A ideia de levar mais uma vez ao cinema uma história já bem contada anteriormente quase sempre suscita dúvidas sobre a real necessidade de tal empreitada. Parece, então, um movimento natural olhar com certa desconfiança a chegada de uma nova versão de O beijo no asfalto, terceira adaptação cinematográfica do consagrado texto de Nelson Rodrigues (1912-1980). Em cartaz a partir de hoje, a mais recente releitura é também a estreia na direção de Murilo Benício.

Fora o fato de já ter sido adaptada de maneira competente em O beijo (1965), por Flávio Tambellini, e em O beijo no asfalto (1981), de Bruno Barreto, pesa sobre a obra do escritor pernambucano o fato de ser uma de suas peças mais montadas para o teatro, inclusive no formato de musical, como na montagem de Claudio Lins, encenada recentemente no Recife. Sendo uma narrativa já conhecida do público, eram grandes os riscos de este novo filme acabasse se saindo apenas um olhar atualizado, mas talvez dispensável, sobre o texto rodriguiano. Felizmente, não é o caso.

O filme entregue por Murilo Benício consegue, ao mesmo tempo, ser extremamente fiel à peça publicada em 1960 e diferente de qualquer outra versão. Simultaneamente, é um exercício de cinema e teatro, já que o filme oferece segmentos que abarcam o registro cinematográfico e também uma filmagem teatral. Em paralelo, a produção ainda envereda pelo documentário, ao mostrar também os bastidores da montagem da peça e preparação dos atores.

“Imaginei que fazer apenas uma nova versão seria uma coisa desnecessária”, diz Murilo Benício, que almejava um trabalho menos convencional e mais sofisticado. Um dos desafios, conta, foi equilibrar a tarefa de contar a história ao mesmo tempo em que mostra os bastidores de uma montagem teatral. Outra intenção era fazer o público entender um pouco melhor o processo de preparo de um elenco. “Ser ator é uma coisa difícil, demorada, produzida. Não é só decorar um texto e ir pro set”, afirma.

Ator experiente e diretor estreante, ele diz não ter um profundo conhecimento da obra de Rodrigues e se valeu não só do interesse particular pela peça, mas trouxe para perto o veterano teatrólogo Amir Haddad, que dirige a montagem transposta para as telas. O diretor teatral não é o único nome tarimbado ligado ao filme, que tem no elenco Fernanda Montenegro, Débora Falabellla, Lázaro Ramos, Stênio Garcia, Otávio Müller e Augusto Madeira.

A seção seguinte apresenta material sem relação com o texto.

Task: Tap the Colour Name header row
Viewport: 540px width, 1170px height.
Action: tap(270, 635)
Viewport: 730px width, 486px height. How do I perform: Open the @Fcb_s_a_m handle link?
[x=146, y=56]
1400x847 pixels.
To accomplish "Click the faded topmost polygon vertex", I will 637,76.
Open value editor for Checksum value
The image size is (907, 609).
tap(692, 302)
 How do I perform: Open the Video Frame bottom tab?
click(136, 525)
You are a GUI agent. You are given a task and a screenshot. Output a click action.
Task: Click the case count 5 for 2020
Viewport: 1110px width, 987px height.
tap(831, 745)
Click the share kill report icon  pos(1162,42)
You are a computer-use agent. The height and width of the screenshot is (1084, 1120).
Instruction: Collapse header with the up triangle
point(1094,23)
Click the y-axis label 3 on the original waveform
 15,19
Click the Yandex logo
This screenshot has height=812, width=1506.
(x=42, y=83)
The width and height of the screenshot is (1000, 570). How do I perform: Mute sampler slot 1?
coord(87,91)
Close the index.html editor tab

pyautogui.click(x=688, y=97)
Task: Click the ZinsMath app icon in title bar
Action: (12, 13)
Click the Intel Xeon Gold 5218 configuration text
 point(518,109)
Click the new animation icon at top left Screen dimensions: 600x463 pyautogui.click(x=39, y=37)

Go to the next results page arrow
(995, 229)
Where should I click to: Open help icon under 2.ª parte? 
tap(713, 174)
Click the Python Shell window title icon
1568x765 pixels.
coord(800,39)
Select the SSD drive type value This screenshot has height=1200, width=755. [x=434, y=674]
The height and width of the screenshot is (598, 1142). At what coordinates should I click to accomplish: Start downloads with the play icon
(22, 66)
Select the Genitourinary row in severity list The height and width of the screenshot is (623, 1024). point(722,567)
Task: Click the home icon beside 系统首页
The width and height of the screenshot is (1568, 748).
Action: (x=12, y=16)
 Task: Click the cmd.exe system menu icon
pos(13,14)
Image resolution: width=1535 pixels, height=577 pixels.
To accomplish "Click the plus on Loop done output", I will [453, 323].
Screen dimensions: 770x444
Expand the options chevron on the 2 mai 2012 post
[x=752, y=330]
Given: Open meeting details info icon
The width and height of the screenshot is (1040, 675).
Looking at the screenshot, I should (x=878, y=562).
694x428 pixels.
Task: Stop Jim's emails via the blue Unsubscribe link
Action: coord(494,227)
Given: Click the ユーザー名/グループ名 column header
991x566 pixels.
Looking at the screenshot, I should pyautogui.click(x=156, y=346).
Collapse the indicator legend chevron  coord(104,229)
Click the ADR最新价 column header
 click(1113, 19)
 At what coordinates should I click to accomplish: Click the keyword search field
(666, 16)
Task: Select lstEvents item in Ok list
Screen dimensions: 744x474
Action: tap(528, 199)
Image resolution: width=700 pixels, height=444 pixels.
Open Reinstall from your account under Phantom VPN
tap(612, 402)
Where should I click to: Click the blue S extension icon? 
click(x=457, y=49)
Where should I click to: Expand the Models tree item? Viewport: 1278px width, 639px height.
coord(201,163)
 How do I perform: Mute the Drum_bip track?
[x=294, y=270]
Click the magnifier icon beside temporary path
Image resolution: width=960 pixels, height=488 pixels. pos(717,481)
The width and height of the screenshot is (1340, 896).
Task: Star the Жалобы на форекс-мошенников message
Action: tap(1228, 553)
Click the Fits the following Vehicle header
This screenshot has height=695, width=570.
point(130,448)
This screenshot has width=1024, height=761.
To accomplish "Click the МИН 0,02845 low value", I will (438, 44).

Outro medalhão é Walter Carvalho, responsável pela fotografia.

O roteiro, também assinado por Benício, segue com fidelidade a premissa original da história: Arandir (Ramos) presencia um atropelamento e, ao se aproximar da vítima, um homem, recebe um inesperado beijo na boca, desejo que é atendido. O acontecimento vira manchete sensacionalista de uma matéria escrita pelo repórter Amado (Müller), o que acaba levando a polícia a investigar o caso, além de trazer desconforto para Selminha (Falabela), esposa de Arandir.

“A gente está descobrindo, ainda mais, o quanto ele é atual”, observa Benício, acrescentando que o autor fala sobre a alma humana e não sobre o tempo. O diretor considera que a sociedade segue vivendo o fantasma da intolerância e que “as eleições afloraram muito o preconceito”.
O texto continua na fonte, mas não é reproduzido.